139 on-site inspections and visits
In addition to the 25 introductory visits, which, in principle, take place within the first six months of the authorisation of new players of the financial centre with the aim to accompany them in their business start-up phase, the CSSF carried out over a hundred on-site inspections in 2015. These on-site inspections covered a wide variety of aspects such as interest rate risk, operational risk, validation of credit risk and operational risk management models, credits, corporate governance, MiFID arrangements, the function of depositary bank, the function of central administration of UCIs, anti-money laundering and counter-terrorist financing, support PFS activity, market abuse. The CSSF also carried out ad hoc missions relating to a specific, or even worrying, situation or issue within a supervised entity.
Public oversight of the audit profession
The public oversight of the audit profession covered 66 cabinets de révision agréés (approved audit firms) and 276 réviseurs d’entreprises agréés (approved statutory auditors) as at 31 December 2015. The oversight also included 44 third-country auditors and audit firms duly registered in accordance with the law of 18 December 2009 concerning the audit profession.
Réviseurs d’entreprises agréés and cabinets de révision agréés are subject to a quality assurance review, organised according to the terms laid down by the CSSF in its capacity as supervisory authority within the context of statutory auditing and any other assignments entrusted exclusively to them by law.
584 customer complaints
Pursuant to its specific competence in consumer complaint handling, the CSSF received 584 complaints last year, most of which (46%) concerned electronic payment service issues.

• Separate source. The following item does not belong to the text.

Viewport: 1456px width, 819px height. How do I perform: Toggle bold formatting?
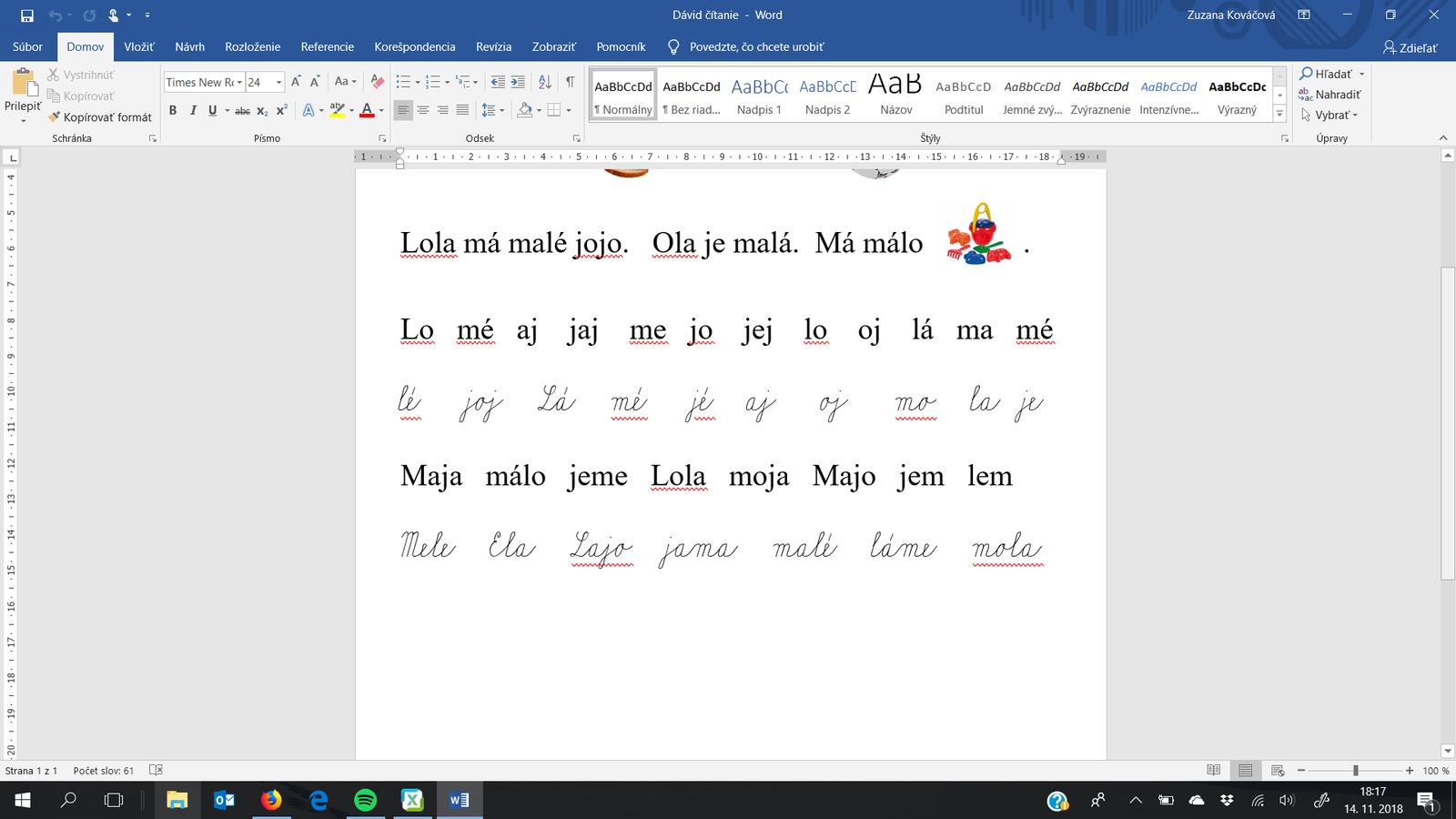point(173,110)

Complaints related to private banking came second with 13% of the total complaints handled.
Operating costs of the CSSF in 2015: EUR 81.7 million
As in the previous year, 2015 was marked by a considerable increase of the CSSF’s human resources (+73 agents) in order to face the workload, in particular, arising from the operation of the SSM at European level, the introduction of new prudential requirements, the growing importance of on-site inspections within the context of prudential supervision, the extension of the CSSF’ tasks (macroprudential supervision, resolution, protection of depositors and investors) and, in general, higher volumes and increased complexity of financial products.
1 The term UCIs here refers to UCITS and UCIs of Part II of the law of 17 December 2010 as well as to SIFs subject to the law of 13 February 2007 and to SICARs subject to the law of 15 June 2004.